↓↓↓

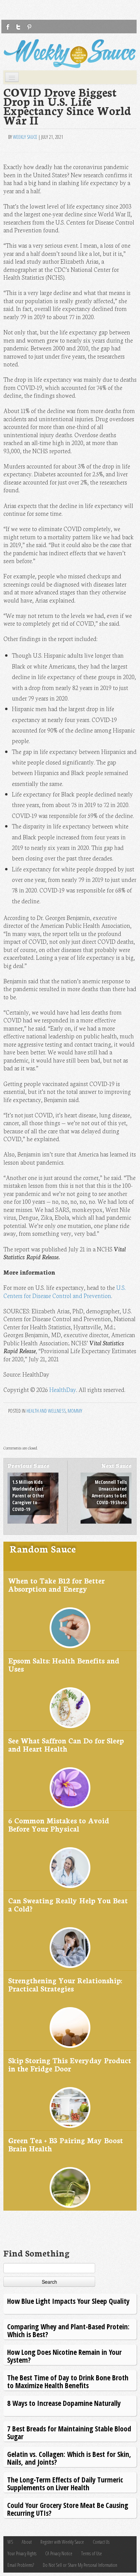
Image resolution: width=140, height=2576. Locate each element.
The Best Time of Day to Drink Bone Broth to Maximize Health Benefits (67, 2381)
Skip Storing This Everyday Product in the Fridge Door (69, 2064)
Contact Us (101, 2542)
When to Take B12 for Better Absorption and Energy (56, 1584)
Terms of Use (91, 2553)
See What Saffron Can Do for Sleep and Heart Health (66, 1744)
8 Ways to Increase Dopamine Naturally (64, 2403)
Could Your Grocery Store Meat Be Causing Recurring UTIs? (67, 2508)
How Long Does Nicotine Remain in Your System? (64, 2355)
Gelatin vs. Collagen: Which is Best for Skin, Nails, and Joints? (69, 2457)
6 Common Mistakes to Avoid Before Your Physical (58, 1824)
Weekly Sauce (25, 137)
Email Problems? (20, 2565)
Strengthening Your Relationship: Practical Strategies (65, 1984)
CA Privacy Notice (58, 2553)
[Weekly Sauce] (70, 53)
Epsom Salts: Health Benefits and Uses (63, 1664)
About (27, 2542)
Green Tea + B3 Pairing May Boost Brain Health (65, 2144)
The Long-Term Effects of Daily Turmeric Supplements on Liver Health (65, 2483)
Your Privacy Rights (21, 2553)
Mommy (75, 1411)
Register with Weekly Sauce (62, 2542)
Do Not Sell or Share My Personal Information (80, 2565)
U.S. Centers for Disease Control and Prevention (64, 1291)
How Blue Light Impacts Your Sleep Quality (68, 2301)
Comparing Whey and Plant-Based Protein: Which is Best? (68, 2330)
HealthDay (62, 1389)
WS (10, 2542)
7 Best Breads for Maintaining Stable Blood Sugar (69, 2432)
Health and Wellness (46, 1411)
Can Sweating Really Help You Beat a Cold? (68, 1904)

↑↑↑

◆ **PROBLEM**: Repeat, without change, each line of the data above from the one that contains "WS (10, 2542)" through the final line, counting both.

◆ **SOLUTION BELOW**:
WS (10, 2542)
7 Best Breads for Maintaining Stable Blood Sugar (69, 2432)
Health and Wellness (46, 1411)
Can Sweating Really Help You Beat a Cold? (68, 1904)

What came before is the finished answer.